En unas palabras liminares dice Trapiello que “me gustaría que llegase un día en que pudiera hablar de mí con alguna naturalidad, sin impostar la voz, sin levantar los acentos”. Así, en sus diarios, que define como “una ventana a la altura de la calle”, escribe sobre sus preocupaciones diarias y domésticas, el trato con sus hijos, recuerdos de su infancia y de su tierra (hay capítulos llenos de lirismo), sus lecturas, sus trabajos literarios, sus filias y fobias (en especial, los vanguardismos, Valle-Inclán y ciertos escritores que presumen de progresistas), el mundo de la crítica literaria, las revistas, el contacto lejano con la farándula literaria…

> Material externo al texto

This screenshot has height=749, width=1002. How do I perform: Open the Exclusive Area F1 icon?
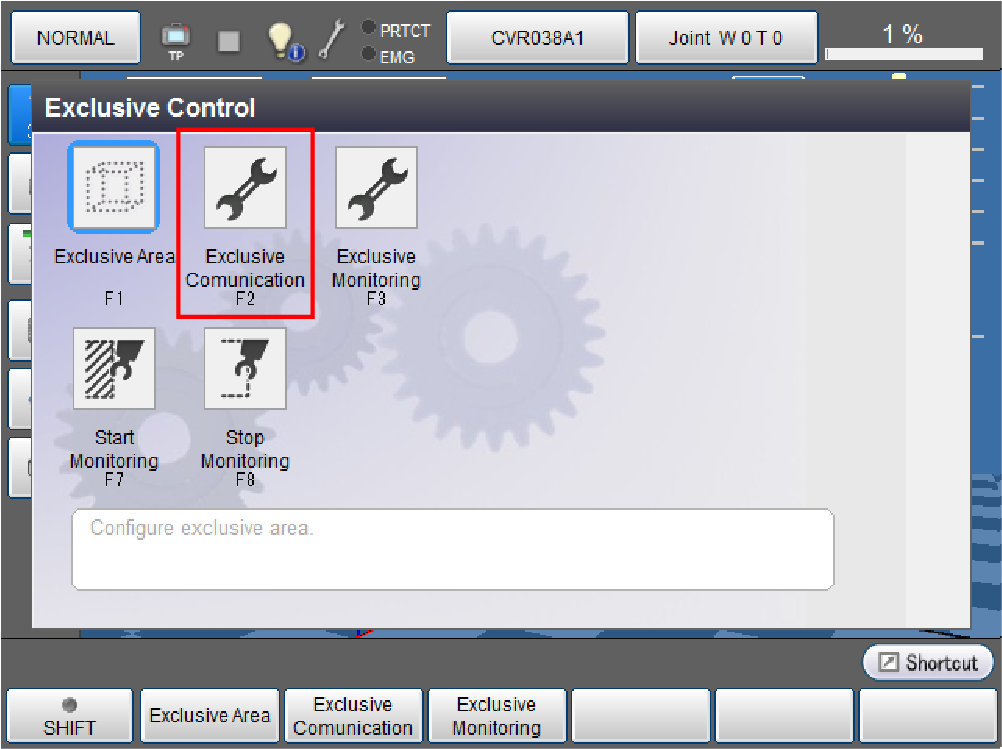coord(113,187)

Todo cabe en este diario, plagado también de pasajes poéticos, aforismos, greguerías, dardos contra la cultura de moda y de breves pero condensadas reflexiones estéticas de gran calado. Como se puede apreciar, no pasa nada, pero en sus diarios está todo Trapiello, quien escribe con una sinceridad que es de agradecer, aunque apenas hable del sentido último de la vida, salvo punzadas un poco anticlericales y el tono descreído de algunos pasajes. Trapiello aplica su mirada crítica sobre el presente, desmonta tópicos del pasado y asume y reivindica la tradición literaria española que se concentra en Cervantes, Galdós, la generación del 98 (especialmente en Baroja, Azorín, Unamuno y los hermanos Machado), Ramón Gómez de la Serna y Juan Ramón Jiménez. El recurso y el aprecio a estos escritores es constante en toda su obra.

Llama la atención la coherencia entre sus diarios y sus escritos más literarios. En cada artículo o página de su diario, Andrés Trapiello deja una parte de sí mismo y de su vida, radicalmente vinculada a la fatalidad de la literatura.